One of my personal favorite photographers, Matt Georges has been helping to elevate snowboarding photography for years now. Matt is somehow able to achieve what every photographer dreams of: marrying concept and framing with the perfect moment to capture a photo that is stunning and yet appears effortless.
His work is simultaneously beautiful and thrilling, thus perfectly capturing what it’s like to venture out into the wilderness and tear down a mountain at break-neck speed.
There’s a level of detail in Krystle Wright‘s work that goes beyond your eyes and engages your other senses. It provides a soundtrack and scent to her work, sometimes even a taste.
When you see the wind surfer carving across the ocean currents, you can taste the salt water being spewed into the air and hear the nearly deafening ocean breeze scraping your ear drums as you’re pulled along the coast. Krystle’s photos go beyond capturing a moment, the put you right in the midst of an experience.
As cliché as it may sound, if you had to describe Dan Carr‘s work in one word, that word would likely be ‘majestic.’ I choose this description because his photos tend to have a very sleek and put-together quality to them, and yet he manages to capture this without sacrificing the honesty and integrity of the moment. Essentially, Dan captures the best of both worlds, and puts a lot of other photographers to shame in the process.
One of the best things about skateboarding is the legacy it’s left as it’s become a powerful force in modern culture. If you look back at the underground roots of the sport, there’s a DIY aesthetic that’s so pure in its intent and conviction that it’s no wonder the spirit of skateboarding culture has infected so many aspects of society. From modern vernacular to design, skateboarding has become a powerful part of daily life in sometimes invisible ways.
What makes Grant Brittain such a great photographer is that he’s easily able to convey this in very simple terms. It’s something you can just feel in his photos. They go beyond showing you the lifestyle, they almost make you feel like you’re part of it.
If you’re looking for a keen eye with lots of experience, Keith Ladzinski is definitely your man. He’s easily one of the most accomplished adventure photographers on this list. With dozens of magazine covers and commercial shoots under his belt, there’s no shortage of amazing photos in his back catalog. Just try to look through his work and not get lost for hours in the gorgeous photos on display… seriously, try it.
Andy Wright might be living the dream. He gets to travel to some of the most exotic and exciting locales on the planet with today’s most talented athletes and capture them performing all sorts of insane stunts.
I’m pretty sure when my guidance counselor asked me what my dream job was in high school, that’s what I described (or at least it’s what I should have described). But Andy doesn’t get to live this dream just because he’s lucky. As someone who has been working since the early to mid-nineties, he has earned every bit of this dream through hard work and stunning results.
Cameron Baird wields a weapon that many stumble with when shooting sports or the outdoors, light.
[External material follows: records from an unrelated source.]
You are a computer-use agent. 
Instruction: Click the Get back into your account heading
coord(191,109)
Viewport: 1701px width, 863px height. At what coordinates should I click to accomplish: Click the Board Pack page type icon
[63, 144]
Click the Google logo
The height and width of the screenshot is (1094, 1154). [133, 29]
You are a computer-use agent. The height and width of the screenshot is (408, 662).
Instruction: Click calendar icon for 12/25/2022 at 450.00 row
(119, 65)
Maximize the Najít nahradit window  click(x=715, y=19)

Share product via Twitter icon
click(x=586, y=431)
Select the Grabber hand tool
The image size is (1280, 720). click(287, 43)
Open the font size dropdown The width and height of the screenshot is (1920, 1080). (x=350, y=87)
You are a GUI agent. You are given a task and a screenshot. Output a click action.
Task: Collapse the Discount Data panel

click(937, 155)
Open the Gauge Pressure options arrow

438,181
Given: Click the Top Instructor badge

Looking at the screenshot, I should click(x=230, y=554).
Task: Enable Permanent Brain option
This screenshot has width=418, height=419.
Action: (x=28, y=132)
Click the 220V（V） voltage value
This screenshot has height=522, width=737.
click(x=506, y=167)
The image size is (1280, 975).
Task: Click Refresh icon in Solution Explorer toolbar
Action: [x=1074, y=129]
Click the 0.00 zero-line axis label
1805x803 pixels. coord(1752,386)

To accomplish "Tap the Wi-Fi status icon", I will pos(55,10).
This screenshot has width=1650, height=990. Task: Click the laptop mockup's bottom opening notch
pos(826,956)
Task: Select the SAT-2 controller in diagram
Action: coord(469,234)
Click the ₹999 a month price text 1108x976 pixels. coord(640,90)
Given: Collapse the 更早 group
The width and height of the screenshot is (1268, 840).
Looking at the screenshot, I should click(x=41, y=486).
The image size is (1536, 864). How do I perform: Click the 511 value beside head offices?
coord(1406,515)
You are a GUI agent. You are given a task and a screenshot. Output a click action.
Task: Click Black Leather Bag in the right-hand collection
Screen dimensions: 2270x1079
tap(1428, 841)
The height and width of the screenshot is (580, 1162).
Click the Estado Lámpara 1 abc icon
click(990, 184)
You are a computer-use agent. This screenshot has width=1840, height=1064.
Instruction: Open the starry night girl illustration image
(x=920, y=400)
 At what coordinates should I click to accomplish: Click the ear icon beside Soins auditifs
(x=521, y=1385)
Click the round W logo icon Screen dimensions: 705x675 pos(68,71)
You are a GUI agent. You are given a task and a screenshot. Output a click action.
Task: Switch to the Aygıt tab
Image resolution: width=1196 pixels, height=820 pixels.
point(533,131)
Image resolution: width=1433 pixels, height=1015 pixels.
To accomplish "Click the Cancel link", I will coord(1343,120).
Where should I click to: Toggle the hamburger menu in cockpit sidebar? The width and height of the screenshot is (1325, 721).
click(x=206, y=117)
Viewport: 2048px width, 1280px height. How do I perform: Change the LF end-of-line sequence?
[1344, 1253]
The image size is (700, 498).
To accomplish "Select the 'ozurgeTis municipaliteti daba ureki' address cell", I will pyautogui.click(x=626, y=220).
Light is of course the most critical aspects of photography, and yet, in Adventure Photography, it feels like it can sometimes play second fiddle to the subject matter or action being captured.
Perhaps this is because a lot of these are shot in broad daylight or well-lit tracks, but whatever the case may be, we’re all lucky that Cameron is able to wield light in a way that takes his photos beyond the sport and creates a beautifully dynamic photo.
You guys didn’t think I’d leave Jimmy Chin off again did you? As much as I wanted to include him on the first list, I was unable to make it happen; but I knew when I went to put together the follow-up there was no way I could leave such a glaring omission again, especially with so many of you crying foul that he wasn’t included the first time.
Of course, the public outcry was with good reason: when it comes to adventure photography there are few names better known than Jimmy Chin. Perhaps that’s because he shares his love for the sports he shoots both behind the camera and beyond it. Jimmy is an ardent skier and climber, and it’s probably because of that that he can capture the passion and exotic beauty of the adventures he shares with his fellow mountaineers and adventurers.